The details of two meetings between former British prime minister Margaret Thatcher and British mercenary Simon Mann before his failed attempt to overthrow the president of Equatorial Guinea were removed from the former Special Air Service (SAS) officer’s newly published memoirs for legal reasons.
Mann’s involvement in an ill-fated attempt to topple Equatorial Guinea President Teodoro Obiang Nguema in 2004 is chronicled in his book Cry Havoc, along with the claim that he dined and even holidayed with the former British prime minister.
However, it is understood that extracts detailing discussions between Thatcher and Mann, in the year before the failed coup, were taken out of the book on the advice of its publisher.
One of the meetings described in a first draft of the book was allegedly held in the first-floor sitting room of Thatcher’s home in Chester Square, London, in autumn 2003.
The second meeting was said to have taken place around that Christmas by the swimming pool of a £2 million (US$3.2 million) mansion in Cape Town owned by her son, Sir Mark Thatcher, who was later fined £265,000 and given a four-year suspended jail term by a South African court for financing a helicopter for use in the plot.
Known as the Wonga coup, the attempt to replace Obiang with exiled opposition politician Severo Moto in March 2004 went dramatically wrong, leading to Mann’s imprisonment.
Mann was arrested at Harare International Airport in Zimbabwe as he and 69 other mercenaries were loading a plane with £150,000 of weapons, intending to fly to Malabo, the capital of Equatorial Guinea.
After three years in a Zimbabwean jail, he was extradited to Equatorial Guinea in the “oil for Mann” deal, a reference to the large amounts of oil that the Zimbabwean President Robert Mugabe managed to secure from Equatorial Guinea.
Mann, who had been due to receive £15 million if the coup succeeded, was convicted in July 2008 of attempting to kill Obiang, overthrow his government and disturb the peace and independence of the state, and was jailed for 34 years. In November 2009, after months of talks, he was pardoned by the president on humanitarian grounds and freed.
In Mann’s book, published on Thursday, he details Mark Thatcher’s alleged role in the failed plot, describing him as one of the “high-profile secret backers.”
Mann reveals that he first met the former prime minister’s son in 1997, when he moved to Cape Town, and describes subsequently eating Christmas dinner with the whole family, including Baroness Thatcher and her husband, Sir Denis.
“I mean, I mean we move to SA in late November and four weeks later we’re all round at his place for Christmas dinner, meeting mum and dad!” Mann writes.

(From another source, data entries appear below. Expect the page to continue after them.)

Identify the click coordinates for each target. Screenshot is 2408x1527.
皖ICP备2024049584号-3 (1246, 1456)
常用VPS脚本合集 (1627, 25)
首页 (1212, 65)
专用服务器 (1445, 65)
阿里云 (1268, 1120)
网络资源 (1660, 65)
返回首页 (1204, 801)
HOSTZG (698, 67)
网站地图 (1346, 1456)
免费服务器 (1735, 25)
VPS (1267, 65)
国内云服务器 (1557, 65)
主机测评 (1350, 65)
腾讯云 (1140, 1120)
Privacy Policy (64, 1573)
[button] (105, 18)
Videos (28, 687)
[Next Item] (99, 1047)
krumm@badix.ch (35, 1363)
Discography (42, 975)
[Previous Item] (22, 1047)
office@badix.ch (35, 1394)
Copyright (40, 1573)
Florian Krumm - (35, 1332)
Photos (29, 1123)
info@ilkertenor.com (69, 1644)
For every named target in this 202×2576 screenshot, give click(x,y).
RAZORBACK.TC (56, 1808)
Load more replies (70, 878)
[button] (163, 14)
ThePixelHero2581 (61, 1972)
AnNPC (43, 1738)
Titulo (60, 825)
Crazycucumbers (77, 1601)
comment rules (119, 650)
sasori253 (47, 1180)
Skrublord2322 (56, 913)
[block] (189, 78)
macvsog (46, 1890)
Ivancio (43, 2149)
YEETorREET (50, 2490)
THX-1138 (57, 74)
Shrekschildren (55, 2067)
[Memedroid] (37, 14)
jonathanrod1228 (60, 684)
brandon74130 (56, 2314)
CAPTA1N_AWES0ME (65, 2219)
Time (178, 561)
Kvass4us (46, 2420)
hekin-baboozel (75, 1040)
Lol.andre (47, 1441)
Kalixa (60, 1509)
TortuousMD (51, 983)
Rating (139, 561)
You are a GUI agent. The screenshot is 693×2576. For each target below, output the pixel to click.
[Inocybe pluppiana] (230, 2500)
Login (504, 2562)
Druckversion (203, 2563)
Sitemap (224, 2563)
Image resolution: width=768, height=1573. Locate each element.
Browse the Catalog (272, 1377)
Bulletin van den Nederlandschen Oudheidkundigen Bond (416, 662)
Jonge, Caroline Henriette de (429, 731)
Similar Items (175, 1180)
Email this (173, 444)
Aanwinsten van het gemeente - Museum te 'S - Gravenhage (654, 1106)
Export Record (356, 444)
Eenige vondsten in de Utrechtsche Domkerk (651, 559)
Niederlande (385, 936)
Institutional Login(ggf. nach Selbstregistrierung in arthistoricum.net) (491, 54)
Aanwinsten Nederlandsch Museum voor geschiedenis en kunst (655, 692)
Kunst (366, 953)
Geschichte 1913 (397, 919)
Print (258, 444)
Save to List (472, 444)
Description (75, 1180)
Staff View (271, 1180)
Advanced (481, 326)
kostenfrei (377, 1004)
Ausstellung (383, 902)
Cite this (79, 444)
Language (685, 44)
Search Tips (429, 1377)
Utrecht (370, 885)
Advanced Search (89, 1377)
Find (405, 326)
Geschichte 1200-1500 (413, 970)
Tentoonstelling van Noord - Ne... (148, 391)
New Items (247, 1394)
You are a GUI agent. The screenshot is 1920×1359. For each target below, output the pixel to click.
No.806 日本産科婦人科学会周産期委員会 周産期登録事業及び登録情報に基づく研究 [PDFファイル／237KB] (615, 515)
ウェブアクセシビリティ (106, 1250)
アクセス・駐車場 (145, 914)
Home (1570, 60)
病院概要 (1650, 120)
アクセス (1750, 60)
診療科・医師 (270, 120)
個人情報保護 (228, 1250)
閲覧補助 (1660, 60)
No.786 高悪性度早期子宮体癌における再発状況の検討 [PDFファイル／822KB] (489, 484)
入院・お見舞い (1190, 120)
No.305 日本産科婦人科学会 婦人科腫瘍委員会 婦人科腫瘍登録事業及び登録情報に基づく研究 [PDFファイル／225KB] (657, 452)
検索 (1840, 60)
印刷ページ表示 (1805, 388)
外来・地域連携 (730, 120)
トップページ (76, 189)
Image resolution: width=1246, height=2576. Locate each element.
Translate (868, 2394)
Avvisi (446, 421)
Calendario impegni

Of his subsequent relationship with the former Conservative leader, Mann adds: “As I know, Maggie shares her son’s fondness for the SAS. They had made the difference for her. Gone the extra. More than once. She had for them too.”
“She takes a shine to me. Over the years whenever we have dinner, I’m always sat next to her. Maggie’s Cape Town favourite. Other than that of [former South African president] Nelson Mandela, our house is the only Cape home she visits, for lunch or dinner. Amanda [Mann’s wife] and I even go on a game lodge holiday with Margaret, Denis, Mark and his wife Diane,” he writes.
However, details of discussions between Mann and Margaret Thatcher were taken out of the book even before lawyers for Mark Thatcher were sent a copy.
“The first draft had this information in it. The draft that was sent to the Thatcher lawyers did not, and the changes made to the book were accordingly not large. It was deemed the best course of action to leave the content of the discussions out of the book,” a source close to the publisher said.